The takiyya was founded in Bab al-Sheikh area, adjacent to al-Ghazali Cemetery and close to the Mausoleum of Abd al-Qadir al-Gilani, around 1743 by Sayyid Ali bin Ibrahim al-Qadiri al-Bandaniji during the Ottoman era. He was born in the town of Mandali in 1711, which at the time used to be called "Bandanij", hence Ali's name. He later traveled to Baghdad, where he founded a Qadiri takiyya that was named after him. Al-Bandaniji would gather a lot of students, do charity work, and recite dhikr and works of Imam Muhammad al-Bukhari. Al-Bandaniji also left many works of poetry and scholarship, which he worked on in the takiyya. According to Iraqi scholar Mahmud Shukri al-Alusi, the takiyya had 10,000 followers. He passed away after being infected with a plague that hit Baghdad in 1772 and was buried in the takiyya where his tomb is still accessible in the present.

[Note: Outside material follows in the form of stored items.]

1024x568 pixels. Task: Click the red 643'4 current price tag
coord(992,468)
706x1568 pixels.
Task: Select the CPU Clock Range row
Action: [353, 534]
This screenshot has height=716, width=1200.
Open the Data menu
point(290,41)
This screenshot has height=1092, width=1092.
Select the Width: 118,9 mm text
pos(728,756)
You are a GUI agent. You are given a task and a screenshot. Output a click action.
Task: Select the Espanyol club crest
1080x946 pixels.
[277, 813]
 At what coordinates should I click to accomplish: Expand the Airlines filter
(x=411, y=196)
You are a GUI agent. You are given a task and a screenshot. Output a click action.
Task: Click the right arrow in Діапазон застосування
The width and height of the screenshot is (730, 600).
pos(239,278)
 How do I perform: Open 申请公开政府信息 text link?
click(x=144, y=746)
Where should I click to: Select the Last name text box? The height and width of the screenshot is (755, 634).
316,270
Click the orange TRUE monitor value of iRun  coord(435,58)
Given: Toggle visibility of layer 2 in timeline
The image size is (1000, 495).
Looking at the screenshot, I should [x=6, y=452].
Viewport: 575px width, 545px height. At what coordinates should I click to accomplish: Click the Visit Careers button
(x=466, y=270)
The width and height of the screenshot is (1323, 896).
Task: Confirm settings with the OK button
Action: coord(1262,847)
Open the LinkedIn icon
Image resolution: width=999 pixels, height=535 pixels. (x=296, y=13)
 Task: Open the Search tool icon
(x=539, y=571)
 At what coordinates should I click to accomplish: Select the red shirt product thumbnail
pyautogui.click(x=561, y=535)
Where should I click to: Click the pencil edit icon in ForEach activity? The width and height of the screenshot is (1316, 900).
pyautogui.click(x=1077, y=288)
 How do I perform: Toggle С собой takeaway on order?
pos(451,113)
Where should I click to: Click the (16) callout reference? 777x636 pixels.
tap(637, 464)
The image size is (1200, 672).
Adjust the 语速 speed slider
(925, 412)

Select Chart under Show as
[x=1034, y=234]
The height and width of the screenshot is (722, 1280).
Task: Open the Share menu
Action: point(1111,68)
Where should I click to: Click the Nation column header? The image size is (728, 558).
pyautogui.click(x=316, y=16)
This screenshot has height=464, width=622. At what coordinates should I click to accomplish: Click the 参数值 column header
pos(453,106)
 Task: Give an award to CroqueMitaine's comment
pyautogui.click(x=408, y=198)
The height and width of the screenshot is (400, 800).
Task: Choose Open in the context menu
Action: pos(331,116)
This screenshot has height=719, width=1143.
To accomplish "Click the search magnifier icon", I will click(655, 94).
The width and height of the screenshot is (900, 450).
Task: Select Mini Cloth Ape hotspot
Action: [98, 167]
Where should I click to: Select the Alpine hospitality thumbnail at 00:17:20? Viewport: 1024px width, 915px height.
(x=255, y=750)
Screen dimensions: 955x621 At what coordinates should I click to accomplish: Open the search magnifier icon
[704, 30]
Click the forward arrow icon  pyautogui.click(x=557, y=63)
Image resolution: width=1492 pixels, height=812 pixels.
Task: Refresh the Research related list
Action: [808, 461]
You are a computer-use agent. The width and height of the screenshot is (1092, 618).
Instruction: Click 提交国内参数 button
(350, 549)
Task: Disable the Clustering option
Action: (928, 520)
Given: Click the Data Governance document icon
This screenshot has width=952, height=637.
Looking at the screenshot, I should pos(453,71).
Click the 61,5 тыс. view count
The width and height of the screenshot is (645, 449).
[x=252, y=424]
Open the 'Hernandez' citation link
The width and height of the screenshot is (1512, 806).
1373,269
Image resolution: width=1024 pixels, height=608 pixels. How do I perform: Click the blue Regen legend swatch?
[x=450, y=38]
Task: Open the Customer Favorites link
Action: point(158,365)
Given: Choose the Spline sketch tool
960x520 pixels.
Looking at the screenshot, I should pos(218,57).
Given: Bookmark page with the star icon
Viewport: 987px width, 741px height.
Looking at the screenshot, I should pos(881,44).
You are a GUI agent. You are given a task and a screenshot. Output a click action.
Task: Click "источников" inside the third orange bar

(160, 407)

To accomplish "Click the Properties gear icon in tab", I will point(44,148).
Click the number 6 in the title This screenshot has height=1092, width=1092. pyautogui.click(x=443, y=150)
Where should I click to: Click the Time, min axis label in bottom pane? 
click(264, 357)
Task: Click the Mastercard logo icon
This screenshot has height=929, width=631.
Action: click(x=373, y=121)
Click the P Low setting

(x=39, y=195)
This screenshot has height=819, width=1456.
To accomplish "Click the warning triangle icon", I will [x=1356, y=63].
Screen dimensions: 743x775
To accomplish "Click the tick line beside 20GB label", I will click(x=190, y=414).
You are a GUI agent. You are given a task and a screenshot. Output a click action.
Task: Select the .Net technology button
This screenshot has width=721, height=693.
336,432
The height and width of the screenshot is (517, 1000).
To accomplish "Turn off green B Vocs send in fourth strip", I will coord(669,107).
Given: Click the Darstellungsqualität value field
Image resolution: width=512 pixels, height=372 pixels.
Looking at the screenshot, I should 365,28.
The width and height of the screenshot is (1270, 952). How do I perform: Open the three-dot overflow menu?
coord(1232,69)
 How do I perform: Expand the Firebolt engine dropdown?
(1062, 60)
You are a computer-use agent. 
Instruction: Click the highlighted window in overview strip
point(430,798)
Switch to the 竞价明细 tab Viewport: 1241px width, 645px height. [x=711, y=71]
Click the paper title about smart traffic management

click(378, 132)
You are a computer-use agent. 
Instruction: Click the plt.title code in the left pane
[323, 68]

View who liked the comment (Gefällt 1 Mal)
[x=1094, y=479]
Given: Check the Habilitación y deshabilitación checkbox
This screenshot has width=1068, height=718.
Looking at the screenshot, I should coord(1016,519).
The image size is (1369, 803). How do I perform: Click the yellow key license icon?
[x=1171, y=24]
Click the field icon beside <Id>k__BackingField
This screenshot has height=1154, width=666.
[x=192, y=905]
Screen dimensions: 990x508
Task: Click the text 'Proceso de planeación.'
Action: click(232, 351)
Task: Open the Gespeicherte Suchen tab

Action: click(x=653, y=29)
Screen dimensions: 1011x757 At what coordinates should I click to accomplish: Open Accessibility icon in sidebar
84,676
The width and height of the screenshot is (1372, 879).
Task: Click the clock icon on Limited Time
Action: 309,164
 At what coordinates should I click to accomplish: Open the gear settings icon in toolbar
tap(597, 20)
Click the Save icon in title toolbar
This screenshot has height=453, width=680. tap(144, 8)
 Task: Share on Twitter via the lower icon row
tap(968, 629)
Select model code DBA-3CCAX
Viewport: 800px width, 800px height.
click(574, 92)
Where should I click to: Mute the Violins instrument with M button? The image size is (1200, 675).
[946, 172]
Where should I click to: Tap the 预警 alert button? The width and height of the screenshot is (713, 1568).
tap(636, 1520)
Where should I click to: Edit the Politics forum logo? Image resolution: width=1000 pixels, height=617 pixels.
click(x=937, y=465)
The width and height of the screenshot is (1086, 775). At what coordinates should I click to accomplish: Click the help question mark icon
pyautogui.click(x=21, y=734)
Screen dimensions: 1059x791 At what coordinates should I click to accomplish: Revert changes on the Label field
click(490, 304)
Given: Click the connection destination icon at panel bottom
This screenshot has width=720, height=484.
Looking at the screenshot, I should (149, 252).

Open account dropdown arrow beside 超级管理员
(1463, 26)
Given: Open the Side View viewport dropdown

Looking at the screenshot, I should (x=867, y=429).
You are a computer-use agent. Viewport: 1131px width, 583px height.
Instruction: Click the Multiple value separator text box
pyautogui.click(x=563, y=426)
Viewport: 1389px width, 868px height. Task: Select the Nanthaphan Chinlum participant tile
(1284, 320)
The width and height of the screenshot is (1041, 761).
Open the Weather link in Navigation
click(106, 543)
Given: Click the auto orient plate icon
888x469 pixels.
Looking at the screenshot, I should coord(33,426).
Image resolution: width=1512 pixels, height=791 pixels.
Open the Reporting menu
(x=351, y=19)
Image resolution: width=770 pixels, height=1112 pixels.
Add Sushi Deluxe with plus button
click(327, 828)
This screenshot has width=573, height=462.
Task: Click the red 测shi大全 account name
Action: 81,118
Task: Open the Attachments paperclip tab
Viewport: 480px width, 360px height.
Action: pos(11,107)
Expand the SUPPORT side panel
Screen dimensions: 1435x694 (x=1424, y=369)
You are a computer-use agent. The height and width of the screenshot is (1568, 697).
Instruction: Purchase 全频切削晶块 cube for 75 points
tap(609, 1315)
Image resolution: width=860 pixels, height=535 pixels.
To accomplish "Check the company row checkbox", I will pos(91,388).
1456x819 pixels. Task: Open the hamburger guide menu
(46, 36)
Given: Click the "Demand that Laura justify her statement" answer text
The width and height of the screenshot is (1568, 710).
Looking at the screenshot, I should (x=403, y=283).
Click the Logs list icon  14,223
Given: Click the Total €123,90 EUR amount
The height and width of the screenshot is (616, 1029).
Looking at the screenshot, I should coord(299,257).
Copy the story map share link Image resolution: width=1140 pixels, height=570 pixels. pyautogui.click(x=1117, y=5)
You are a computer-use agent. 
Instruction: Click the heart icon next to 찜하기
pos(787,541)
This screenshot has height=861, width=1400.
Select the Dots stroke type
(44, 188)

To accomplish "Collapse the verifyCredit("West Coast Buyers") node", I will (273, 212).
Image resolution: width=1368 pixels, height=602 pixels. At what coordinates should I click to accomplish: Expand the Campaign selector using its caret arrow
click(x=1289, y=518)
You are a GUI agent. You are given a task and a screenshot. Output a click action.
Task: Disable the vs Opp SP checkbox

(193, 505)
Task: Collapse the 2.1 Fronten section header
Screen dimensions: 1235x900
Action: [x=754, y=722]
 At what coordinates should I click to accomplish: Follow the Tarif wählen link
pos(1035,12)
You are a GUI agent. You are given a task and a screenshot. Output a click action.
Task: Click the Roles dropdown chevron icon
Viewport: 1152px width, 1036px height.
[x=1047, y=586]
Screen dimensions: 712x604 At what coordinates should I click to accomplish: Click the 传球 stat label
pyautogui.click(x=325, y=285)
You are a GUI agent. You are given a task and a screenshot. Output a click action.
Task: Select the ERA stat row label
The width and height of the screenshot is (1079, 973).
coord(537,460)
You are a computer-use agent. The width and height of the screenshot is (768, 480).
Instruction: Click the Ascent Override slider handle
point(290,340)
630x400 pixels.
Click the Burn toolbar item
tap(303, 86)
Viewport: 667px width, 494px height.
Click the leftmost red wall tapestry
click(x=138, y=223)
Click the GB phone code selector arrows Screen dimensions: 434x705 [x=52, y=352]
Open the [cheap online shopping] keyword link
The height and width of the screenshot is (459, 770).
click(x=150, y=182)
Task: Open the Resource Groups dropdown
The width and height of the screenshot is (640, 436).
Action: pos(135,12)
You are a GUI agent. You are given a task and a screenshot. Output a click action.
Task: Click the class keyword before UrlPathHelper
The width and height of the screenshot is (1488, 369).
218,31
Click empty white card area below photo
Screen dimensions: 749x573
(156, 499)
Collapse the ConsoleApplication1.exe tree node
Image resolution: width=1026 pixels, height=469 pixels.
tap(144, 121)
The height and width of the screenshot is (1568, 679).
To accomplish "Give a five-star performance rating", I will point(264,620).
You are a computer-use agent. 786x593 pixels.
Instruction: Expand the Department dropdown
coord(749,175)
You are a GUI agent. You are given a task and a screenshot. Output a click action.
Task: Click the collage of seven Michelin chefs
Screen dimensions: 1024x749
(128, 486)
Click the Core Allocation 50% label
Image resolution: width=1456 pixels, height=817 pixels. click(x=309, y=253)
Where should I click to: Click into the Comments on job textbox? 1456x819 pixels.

The custodianship of the takiyya was taken over by his successor, Sheikh Safa' al-Din Isa bin al-Bandaniji al-Qadir al-Hasan, in 1788. His father, Sheikh Musa Jalal al-Din, was a Qadiri-Naqshabandi Sufi who was killed in 1822 after the Qajar invasion of Mandali. Due to his background, Isa focused on scholarly and work teachings of the Qadiri-Naqshabandi Orders in both the takiyya in the evening and the Dawudiyya Madrasa of the Haydar-Khana Mosque in the morning. Notably, Isa also built a small mosque in the takiyya and established a majlis attended by scholars, notables, and dignitaries of Baghdad. Which raised the importance of the takiyya at the time. Many of the religious scholars and sheikhs at the time in Iraq were from the families of al-Alusi, al-Rawi, al-Kurdi, and al-Na'ib.
Isa, who succeeded the custodianship of al-Bandaniji, would marry his daughter Saliha and had five children named Abdullah, Abd al-Rahman, Abd al-Rahim Diya' al-Din, Ahmad, and Hussein. He passed away on 25 November 1866 and was buried in a small chamber adjacent to the tomb of Ali al-Bandaniji. Currently, its entrance overlooks the takiyya's iwan. Afterwards, the custodianship was passed to his son, Sheikh Abd al-Rahman. The noble al-Bandaniji family remains the main custodians of the takiyya as of the 2010s.